You can also do PutORC or convert to ORC and push to HDFS
Or push to HDFS as Parquet
https://www.datainmotion.dev/2019/10/migrating-apache-flume-flows-to-apache.html
Use Record processors, they are easier and MUCH faster. You won't need a split then.
https://www.datainmotion.dev/2020/12/simple-change-data-capture-cdc-with-sql.html
I recommend using CFM NiFi version 1.11.4 or newer.
Created 03-18-2021 12:09 PM
@TimothySpann
Thanks for reply. I have alternate way for this issue, instead of using convertjsontosql I can use replacetext process. The reason is convertjsontosql, is giving insert statement automatically.
Is there any way still to use convertjsontosql and puthiveql.
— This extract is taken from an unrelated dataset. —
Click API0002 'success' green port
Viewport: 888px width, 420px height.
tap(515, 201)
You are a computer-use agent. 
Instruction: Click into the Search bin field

I will also implement the recommendations provided by you.
HDP: 2.6.5
Hive: 1.2.1000
Let me know if you need any other information from my side.
Thanks
Created 03-18-2021 12:23 PM
Ok that's pretty old.
PutHiveQL is not the best option, but for now.
see: https://issues.apache.org/jira/browse/NIFI-4684
PutHiveStreaming or PutHDFS or PutORC is better and create an external table
or PutDatabaseRecord for JDBC
I would highly recommend updating to HDF 3.5.2 and HDP 3.1 or CDP as these versions are going to be out of support soon.
Created 03-18-2021 02:03 PM
@TimothySpann
Thanks for your reply. So, in my case if I upgrade my HDP to 3.1.0 then convertJSONToSQL will work ??
https://issues.apache.org/jira/browse/NIFI-4684
In the above link, it was mentioned that instead of sql we need to add hiveql, the the arguments will be hiveql.arg.1.value. I did that change but still no luck. Need your help on this.
After the AttributeTOJson, which process will you recommend (PutHDFS, if yes do you have any article for that)
Created 03-18-2021 02:06 PM
NiFi versions are tied to Hive versions so you need to compatible one. Check with your Cloudera team to ge tthe correct version.
Using PutHive3Streaming will be faster.
So is just PutOrc, PutParquet or PutHDFS.